President Mutharika should be the first one to lead the nation on this one. Malawi’s founding president Hastings Kamuzu Banda prioritised agriculture and used the sector to develop Malawi socially and economically. And this was well reflected in both his rhetoric and actions.
Kamuzu found space in his public speeches to call on the people to “work hard in the field” while crop inspection tours were a permanent feature in his annual calendar of undertakings.
He was personally involved in farming through Press Agriculture and his other business ventures and his ministers and senior public sector officials too were allowed to privately invest in farming.
Mutharika should take some time to inspire farmers into production while ensuring that his government is making the right and timely decisions on agriculture.
Malawi’s reform agenda cannot be meaningful without also looking at what is required to modernise agriculture, which remains the country’s dominant economic sector.
As Malawi continues to seek answers to the hard economic problems facing the country, there is probably no shorter term measure that can provide quicker answers to the country other than agriculture.
Strategic focus and investment in agriculture now could bring results to the country within the next six months.
Reading what Minister of Finance, Goodall Gondwe, told the media recently, the government is largely banking on a good agricultural season for the recovery and stabilisation of the economy next year.
But it remains to be seen as to what exactly will be done differently in agriculture by the government to enable the sector to support the local economy beyond the ordinary. There are obviously several critical things that need to be done by the government to support transformation in agriculture and boost the sector’s contribution to the economy.
For example, Malawi is yet to enact some critical policies to support the implementation of the National Export Strategy (NES) in which various actions for the diversification of exports were clearly outlined.
Three years after the NES was rolled out, Malawi continues to depend on tobacco and a few other traditional crops for its exports while other commodities that were identified for increased production remain unsupported.
While farmers and the private sector have responded to the NES by venturing into the production, trading and export of crops such as pigeon peas, soya and others, government is yet to do its part in terms of some critical measures aimed at protecting the crops.
As a result, farmers continue to be exploited through low prices for the crops while the economy is not receiving full foreign exchange earnings from the exports of the crops as smuggling, transfer-pricing and under-declaration are still the order of the day in the export of these crops.

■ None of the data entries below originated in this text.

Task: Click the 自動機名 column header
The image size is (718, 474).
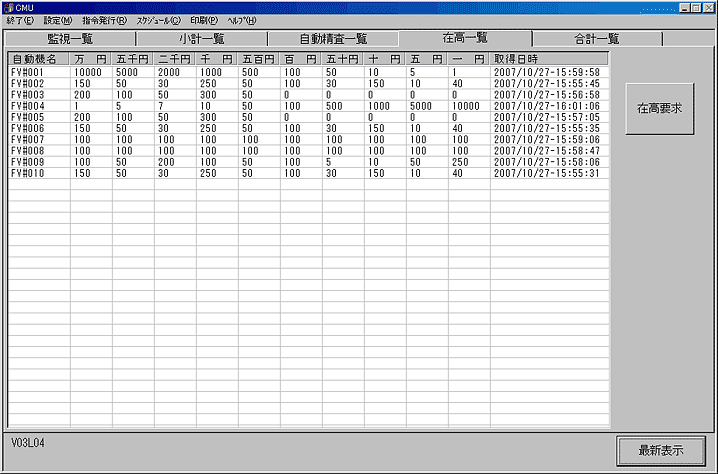Action: point(38,59)
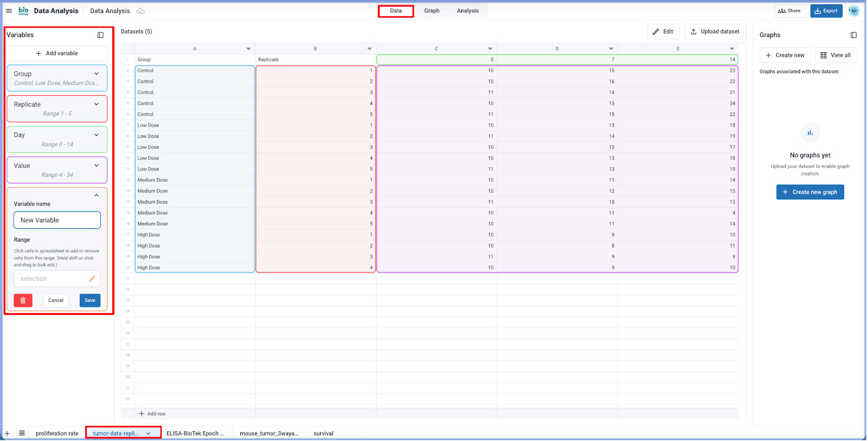Screen dimensions: 868x441
Task: Add a new sheet with plus icon
Action: [7, 433]
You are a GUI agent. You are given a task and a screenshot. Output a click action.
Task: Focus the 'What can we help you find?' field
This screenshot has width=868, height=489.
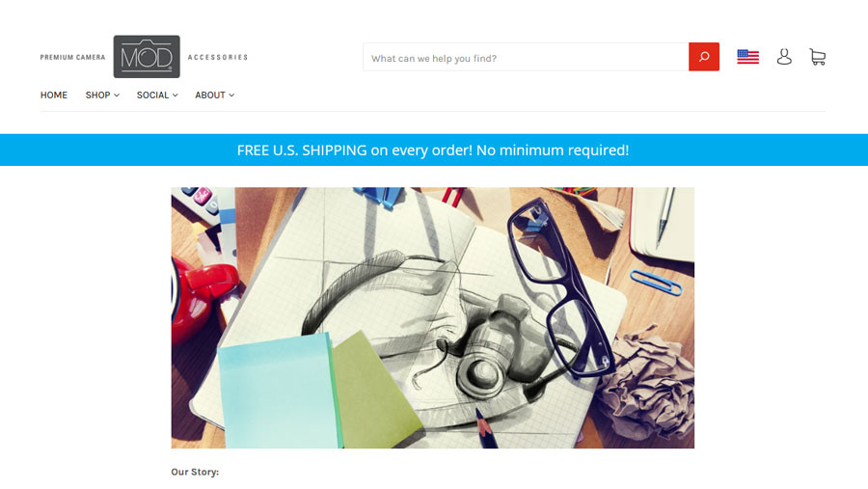pyautogui.click(x=526, y=57)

While Mozambique has already signed an agreement with India for the export of pigeon peas, Malawi is still engaged in never-ending discussions with Indian officials on a proposed similar agreement for the country, yet planting time for the crops is just few weeks away.
Meanwhile, hundreds of millions of dollars in foreign exchange earnings from exports of pigeon pea, soya, groundnuts and others continue to go unaccounted for while our friends in Mozambique are on the ground preparing fields for hyper production of crops for export to India next year.
It is, therefore, important for the Malawi Government to quickly regroup, reorganise itself and get back to serious business of national importance. Time is always of essence and some matters simply require urgent attention by the President and his government.